When you reach the line in the data below that contains "Task: Click the REALITY Show true value", please start repeating lines exactly, and stop after the line that contains "Given: Click inside the 课程名称 input field", repeating nothing else.

★ ★ ★

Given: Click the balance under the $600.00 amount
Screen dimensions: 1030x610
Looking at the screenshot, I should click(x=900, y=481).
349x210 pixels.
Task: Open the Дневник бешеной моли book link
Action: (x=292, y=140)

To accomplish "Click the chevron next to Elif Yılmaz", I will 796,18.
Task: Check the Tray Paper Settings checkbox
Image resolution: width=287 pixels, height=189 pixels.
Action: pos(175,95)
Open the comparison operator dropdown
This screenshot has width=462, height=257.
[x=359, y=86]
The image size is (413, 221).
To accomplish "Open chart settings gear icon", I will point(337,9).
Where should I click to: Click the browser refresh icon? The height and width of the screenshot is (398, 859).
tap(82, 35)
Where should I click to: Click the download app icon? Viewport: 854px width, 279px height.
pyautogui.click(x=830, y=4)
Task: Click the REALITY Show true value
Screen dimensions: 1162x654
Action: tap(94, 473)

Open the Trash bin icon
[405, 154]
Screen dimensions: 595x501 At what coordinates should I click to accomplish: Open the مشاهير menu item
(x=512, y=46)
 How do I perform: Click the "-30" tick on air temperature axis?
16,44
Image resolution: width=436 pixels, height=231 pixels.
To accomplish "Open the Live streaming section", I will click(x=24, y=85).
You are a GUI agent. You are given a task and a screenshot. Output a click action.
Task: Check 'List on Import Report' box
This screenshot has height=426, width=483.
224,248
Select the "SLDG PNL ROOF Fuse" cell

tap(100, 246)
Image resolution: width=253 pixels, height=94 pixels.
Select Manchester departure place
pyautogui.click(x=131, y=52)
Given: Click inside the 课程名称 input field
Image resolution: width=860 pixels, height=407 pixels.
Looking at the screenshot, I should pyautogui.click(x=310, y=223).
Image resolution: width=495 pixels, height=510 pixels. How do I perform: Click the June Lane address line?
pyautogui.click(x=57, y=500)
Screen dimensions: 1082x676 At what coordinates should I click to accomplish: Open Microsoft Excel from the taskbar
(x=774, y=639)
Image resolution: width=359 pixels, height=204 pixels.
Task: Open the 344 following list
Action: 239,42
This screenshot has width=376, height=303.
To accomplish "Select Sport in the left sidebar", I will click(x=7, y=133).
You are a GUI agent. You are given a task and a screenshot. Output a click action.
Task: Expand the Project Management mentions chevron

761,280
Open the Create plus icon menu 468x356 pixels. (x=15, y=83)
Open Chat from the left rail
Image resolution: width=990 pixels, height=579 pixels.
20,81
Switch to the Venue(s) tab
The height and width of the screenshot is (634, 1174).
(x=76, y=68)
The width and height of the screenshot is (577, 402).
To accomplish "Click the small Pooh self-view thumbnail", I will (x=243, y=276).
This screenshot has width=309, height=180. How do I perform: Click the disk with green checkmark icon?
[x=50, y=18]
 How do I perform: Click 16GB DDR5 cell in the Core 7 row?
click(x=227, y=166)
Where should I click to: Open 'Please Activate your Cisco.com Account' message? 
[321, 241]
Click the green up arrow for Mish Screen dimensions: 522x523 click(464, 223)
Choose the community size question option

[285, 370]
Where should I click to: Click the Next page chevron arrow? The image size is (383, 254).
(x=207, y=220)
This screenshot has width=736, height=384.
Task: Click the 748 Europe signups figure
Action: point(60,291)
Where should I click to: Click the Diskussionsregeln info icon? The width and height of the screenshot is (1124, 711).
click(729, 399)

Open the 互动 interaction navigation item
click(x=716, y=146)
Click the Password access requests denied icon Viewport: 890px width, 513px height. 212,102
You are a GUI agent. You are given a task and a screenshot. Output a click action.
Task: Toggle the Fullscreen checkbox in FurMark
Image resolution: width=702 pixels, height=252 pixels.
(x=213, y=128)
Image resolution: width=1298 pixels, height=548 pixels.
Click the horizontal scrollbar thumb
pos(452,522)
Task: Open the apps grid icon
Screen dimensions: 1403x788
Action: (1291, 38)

★ ★ ★

### Output below
Task: Click the REALITY Show true value
Screen dimensions: 1162x654
Action: tap(94, 473)

Open the Trash bin icon
[405, 154]
Screen dimensions: 595x501 At what coordinates should I click to accomplish: Open the مشاهير menu item
(x=512, y=46)
 How do I perform: Click the "-30" tick on air temperature axis?
16,44
Image resolution: width=436 pixels, height=231 pixels.
To accomplish "Open the Live streaming section", I will click(x=24, y=85).
You are a GUI agent. You are given a task and a screenshot. Output a click action.
Task: Check 'List on Import Report' box
This screenshot has height=426, width=483.
224,248
Select the "SLDG PNL ROOF Fuse" cell

tap(100, 246)
Image resolution: width=253 pixels, height=94 pixels.
Select Manchester departure place
pyautogui.click(x=131, y=52)
Given: Click inside the 课程名称 input field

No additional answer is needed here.